Greenberg's Trial Begins -- 11 Years Later -- WSJ
14 September 2016 - 5:02PM
Dow Jones News
By Leslie Scism
Maurice R. "Hank" Greenberg, the prominent insurance executive
who transformed American International Group Inc. into a global
powerhouse, is finally on trial.
Eleven years ago, Eliot Spitzer, New York Attorney General at
the time, filed a financial-fraud civil-court lawsuit against Mr.
Greenberg. What followed was a decade of delays, new attorneys
general and a narrowing of the accusations. Starting Tuesday, the
government began trying to prove Mr. Greenberg approved two
financial maneuvers between 2000 and 2003 aimed at duping
shareholders into believing AIG's core insurance operating results
were better than they were.
Mr. Greenberg arrived at New York Supreme Court in Manhattan
moments before the opening arguments got under way and took a seat
at the large table his lawyers share with the state at the other
end. For much of the time, he leaned back without moving, hands
clasped in front. During a break, he scrolled his cellphone for
messages and made a phone call.
After leaving the courtroom, he said in a brief interview: "I've
been thinking about this for 11 years. It went well."
In the opening statements in the civil lawsuit, state senior
trial counsel David Ellenhorn said the former AIG chief executive
had "designed, created, negotiated and implemented every aspect" of
the transactions to bolster the company's stock price.
Mr. Ellenhorn said a ban on Mr. Greenberg serving as a
public-company officer or director, as the state is seeking, would
have "a deterrent effect" on CEOs of other companies and prove that
"you cannot manipulate the books of your company" and get away with
it.
David Boies, Mr.

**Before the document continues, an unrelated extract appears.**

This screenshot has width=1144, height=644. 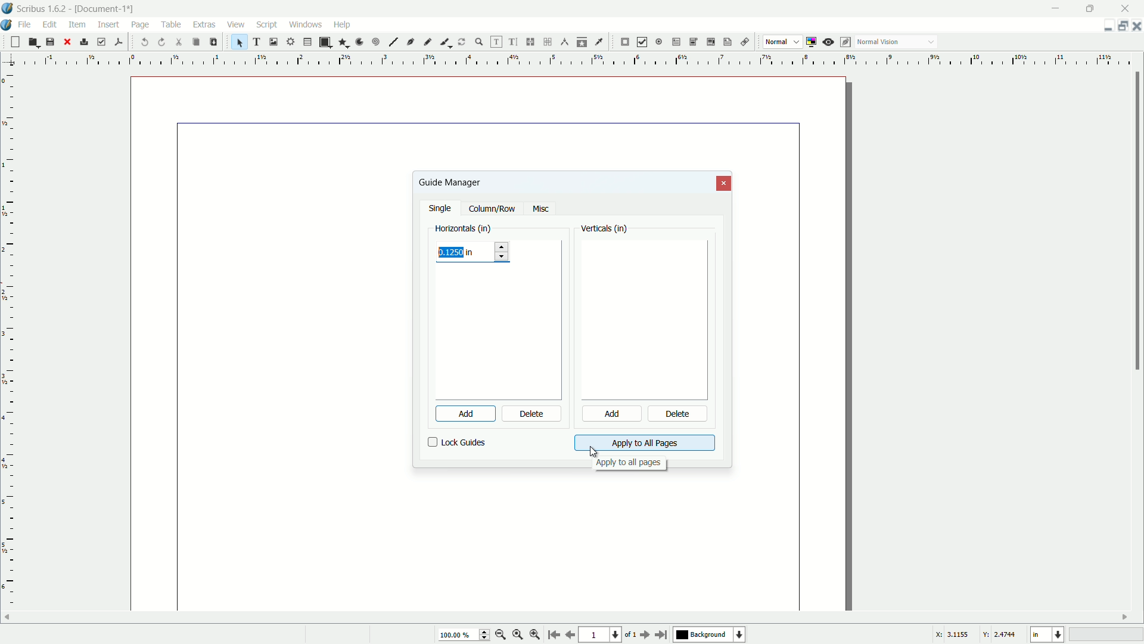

Greenberg's longtime lawyer, responded in his
opening statement that the state "doesn't have a single witness to
testify," nor does it have documents, to link his client to the
purported wrongdoing.
If found liable by Judge Charles Ramos in the nonjury trial, the
91-year-old could be ordered to forfeit past bonuses totaling
millions of dollars, plus interest, and be barred from the
securities industry as well as from serving as a public-company
officer or director. Also named as a defendant is former AIG Chief
Financial Officer Howard Smith, 71 years old, who faces the same
potential sanction.
The two claims that will be dissected in coming days are what
remains of a wide-ranging civil suit filed by Mr. Spitzer in 2005,
in one of his highest-profile moves just before his successful run
for New York governor in 2006.
The original suit alleged nine different maneuvers by the former
AIG chieftain to elevate the share price, and the state early on
sought $6 billion in damages. Mr. Spitzer's 2005 probe led to Mr.
Greenberg's resignation. In 2008, Mr. Spitzer resigned as governor
in a sex scandal involving prostitutes, less than two years after
taking office.
The state narrowed the case against Mr. Greenberg over the years
and gave up an earlier demand for $6 billion in damages after a
federal judge in 2013 approved a settlement of class-action
litigation filed by AIG shareholders. That $115 million settlement
mooted the multibillion-dollar damage claims in the state's
lawsuit.
Beginning Wednesday, the state's lawyers are expected to call
the first of about 10 witnesses, most of them people who worked at
AIG for Mr. Greenberg when the alleged wrongdoing occurred,
according to trial-preparation materials for the case reviewed by
The Wall Street Journal.
The defense's list of potential witnesses is far longer than the
state's, its trial-preparation documents show, with more than
two-dozen fact witnesses -- mostly AIG veterans -- and 10 experts
to possibly take the stand.
The state maintains Mr. Greenberg, in one of the alleged
accounting frauds, initiated a transaction with Berkshire Hathaway
Inc.'s General Re unit to help AIG improperly boost its claims
reserves in 2000 and 2001 by about $500 million, misleading
investors about the amount of losses that AIG could absorb.
Berkshire isn't named as a defendant in the lawsuit.
The other transaction at issue allegedly was designed to
mischaracterize underwriting losses in an auto-warranty business as
capital losses. Insurance investors closely watch underwriting
results as core to a company's operations. The state alleges Mr.
Greenberg enmeshed himself "to an extraordinary degree" in aspects
of how the auto-warranty losses could be mitigated.
The warranty program was part of U.S. operations overseen by his
son Evan Greenberg, when he worked at AIG. Evan Greenberg, who left
AIG in 2000 and now is chairman and chief executive of Chubb Ltd.,
has never been accused by the Attorney General's office of
wrongdoing in the auto-warranty matter.